ISBN 978-5-4498-0844-8

Created with Ridero smart publishing system

RIEMANNIAN SPACE. RECOGNITION OF FORMULAS (STRUCTURES) OF RIEMANNIAN MANIFOLDS BY A NEURAL NETWORK

INTRODUCTION

In 1854, in Gottingen, Riemann gave the famous lecture “On hypotheses underlying geometry”, where he gave an extended concept of space. This lecture was a messenger in shaping Einstein’s future theory of relativity in physics. Penetrating into the depth of Riemann’s thought and developing it, the author logically states the following: Riemannian manifolds in the broad sense, in the concept that Riemann himself attached, are innumerable and exist in the real world. It remains to comprehend and accept the fact of their existence in the real world.
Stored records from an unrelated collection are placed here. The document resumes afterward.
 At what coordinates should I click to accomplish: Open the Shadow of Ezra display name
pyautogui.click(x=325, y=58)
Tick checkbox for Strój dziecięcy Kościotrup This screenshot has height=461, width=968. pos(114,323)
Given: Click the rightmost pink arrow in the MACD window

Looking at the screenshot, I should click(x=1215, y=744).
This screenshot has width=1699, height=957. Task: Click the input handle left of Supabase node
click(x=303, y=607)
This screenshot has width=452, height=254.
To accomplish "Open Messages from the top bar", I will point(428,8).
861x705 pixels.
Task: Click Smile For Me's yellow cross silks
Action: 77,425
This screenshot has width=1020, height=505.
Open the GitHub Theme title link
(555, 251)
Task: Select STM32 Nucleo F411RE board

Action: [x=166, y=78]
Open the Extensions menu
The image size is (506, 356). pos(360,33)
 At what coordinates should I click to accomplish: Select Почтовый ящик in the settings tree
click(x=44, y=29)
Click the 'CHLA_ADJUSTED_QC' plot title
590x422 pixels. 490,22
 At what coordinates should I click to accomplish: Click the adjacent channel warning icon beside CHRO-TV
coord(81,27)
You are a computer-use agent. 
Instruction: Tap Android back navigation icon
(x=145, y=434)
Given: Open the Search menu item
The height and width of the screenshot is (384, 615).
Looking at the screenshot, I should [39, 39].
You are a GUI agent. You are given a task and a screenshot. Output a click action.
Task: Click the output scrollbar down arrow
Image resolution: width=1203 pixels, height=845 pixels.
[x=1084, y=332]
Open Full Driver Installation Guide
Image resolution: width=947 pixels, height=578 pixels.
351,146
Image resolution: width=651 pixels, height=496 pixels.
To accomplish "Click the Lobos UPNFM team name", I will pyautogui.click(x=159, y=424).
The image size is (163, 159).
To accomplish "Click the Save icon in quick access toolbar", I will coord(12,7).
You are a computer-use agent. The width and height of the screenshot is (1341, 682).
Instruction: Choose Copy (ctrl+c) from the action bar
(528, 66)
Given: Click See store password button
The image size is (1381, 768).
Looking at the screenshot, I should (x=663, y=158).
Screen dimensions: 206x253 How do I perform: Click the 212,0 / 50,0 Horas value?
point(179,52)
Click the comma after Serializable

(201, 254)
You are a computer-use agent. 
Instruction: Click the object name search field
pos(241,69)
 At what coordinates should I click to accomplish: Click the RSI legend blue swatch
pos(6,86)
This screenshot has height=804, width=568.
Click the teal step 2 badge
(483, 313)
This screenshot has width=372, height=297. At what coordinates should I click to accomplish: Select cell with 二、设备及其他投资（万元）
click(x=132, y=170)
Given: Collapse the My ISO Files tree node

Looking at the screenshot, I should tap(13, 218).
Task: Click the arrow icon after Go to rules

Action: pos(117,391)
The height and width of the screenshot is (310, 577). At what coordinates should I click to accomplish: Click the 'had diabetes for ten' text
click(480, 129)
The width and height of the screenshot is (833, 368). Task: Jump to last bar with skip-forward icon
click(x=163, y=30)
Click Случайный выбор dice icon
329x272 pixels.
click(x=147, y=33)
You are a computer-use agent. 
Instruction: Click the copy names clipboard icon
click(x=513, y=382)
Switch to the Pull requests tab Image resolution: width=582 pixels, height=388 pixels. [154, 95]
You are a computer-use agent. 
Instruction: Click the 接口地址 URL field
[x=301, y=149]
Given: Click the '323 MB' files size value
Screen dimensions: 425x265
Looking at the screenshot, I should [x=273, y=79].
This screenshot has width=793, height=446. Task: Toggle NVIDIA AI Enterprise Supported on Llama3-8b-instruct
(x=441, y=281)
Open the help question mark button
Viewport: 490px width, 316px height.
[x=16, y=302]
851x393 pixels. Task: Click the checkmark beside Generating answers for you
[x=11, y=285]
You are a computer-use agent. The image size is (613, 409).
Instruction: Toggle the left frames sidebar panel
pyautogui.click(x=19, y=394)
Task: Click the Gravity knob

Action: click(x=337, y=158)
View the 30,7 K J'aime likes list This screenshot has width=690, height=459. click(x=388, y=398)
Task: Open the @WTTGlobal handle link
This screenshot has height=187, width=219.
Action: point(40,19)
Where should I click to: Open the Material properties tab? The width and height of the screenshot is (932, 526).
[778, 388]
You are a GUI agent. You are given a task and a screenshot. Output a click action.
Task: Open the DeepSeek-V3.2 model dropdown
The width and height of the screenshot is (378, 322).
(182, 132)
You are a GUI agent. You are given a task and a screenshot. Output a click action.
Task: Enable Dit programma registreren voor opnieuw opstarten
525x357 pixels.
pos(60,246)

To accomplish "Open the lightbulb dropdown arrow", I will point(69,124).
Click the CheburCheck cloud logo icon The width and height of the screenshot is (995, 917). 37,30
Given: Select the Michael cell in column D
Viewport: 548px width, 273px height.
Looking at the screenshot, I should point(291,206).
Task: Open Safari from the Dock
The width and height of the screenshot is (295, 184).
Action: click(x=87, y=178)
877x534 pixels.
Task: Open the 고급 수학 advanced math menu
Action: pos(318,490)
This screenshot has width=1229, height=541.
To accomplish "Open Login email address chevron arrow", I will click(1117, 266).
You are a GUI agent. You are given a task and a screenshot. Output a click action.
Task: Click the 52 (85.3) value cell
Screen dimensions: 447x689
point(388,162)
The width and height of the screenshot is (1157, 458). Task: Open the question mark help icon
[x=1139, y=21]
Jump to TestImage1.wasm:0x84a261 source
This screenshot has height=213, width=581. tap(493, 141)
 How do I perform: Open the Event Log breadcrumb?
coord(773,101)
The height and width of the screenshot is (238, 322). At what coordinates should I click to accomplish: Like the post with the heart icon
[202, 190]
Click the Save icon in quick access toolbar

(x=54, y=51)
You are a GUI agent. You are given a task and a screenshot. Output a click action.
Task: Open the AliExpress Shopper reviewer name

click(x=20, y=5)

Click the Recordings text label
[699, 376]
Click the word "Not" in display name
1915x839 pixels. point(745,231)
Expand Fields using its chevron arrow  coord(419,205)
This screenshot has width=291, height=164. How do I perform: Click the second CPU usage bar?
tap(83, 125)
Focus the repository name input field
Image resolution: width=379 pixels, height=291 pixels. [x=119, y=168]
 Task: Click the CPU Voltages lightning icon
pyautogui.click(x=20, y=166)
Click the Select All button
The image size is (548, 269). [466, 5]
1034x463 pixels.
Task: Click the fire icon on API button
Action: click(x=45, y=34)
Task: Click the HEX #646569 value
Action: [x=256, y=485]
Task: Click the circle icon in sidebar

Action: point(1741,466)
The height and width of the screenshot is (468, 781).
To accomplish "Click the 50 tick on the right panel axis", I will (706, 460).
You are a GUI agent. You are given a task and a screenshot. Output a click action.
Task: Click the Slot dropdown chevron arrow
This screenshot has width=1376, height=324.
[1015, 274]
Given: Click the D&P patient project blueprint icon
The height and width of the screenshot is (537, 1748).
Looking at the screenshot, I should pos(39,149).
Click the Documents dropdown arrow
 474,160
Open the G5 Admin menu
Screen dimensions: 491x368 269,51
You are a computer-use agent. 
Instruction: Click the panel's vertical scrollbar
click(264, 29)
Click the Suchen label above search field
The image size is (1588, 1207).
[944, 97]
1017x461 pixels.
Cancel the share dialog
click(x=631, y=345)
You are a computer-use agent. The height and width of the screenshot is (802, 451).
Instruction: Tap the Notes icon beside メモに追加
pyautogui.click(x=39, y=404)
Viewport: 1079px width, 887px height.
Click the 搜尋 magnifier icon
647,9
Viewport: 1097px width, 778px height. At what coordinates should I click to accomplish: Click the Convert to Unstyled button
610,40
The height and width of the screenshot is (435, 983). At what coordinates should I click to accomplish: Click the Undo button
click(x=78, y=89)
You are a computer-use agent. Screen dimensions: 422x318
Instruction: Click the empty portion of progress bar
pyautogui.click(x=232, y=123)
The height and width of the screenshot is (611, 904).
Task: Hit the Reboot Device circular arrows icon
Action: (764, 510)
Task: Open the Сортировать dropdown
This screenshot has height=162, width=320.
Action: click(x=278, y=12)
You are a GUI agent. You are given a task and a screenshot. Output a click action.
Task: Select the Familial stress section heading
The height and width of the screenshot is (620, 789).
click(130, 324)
As a proof of the existence of Riemann spaces in reality, the author shows how, before our eyes in the XXI century, artificial neural networks already reveal the structure of Riemannian manifolds (manifolds in an extended concept, as Riemann imagined). Our geometric metric space is a special case of Riemannian manifolds. Mathematicians are still discovering new spaces in mathematical symbols that have nothing to do with reality. But real spaces and their structure (formula) are revealed in the symbolism of programming languages using neural networks.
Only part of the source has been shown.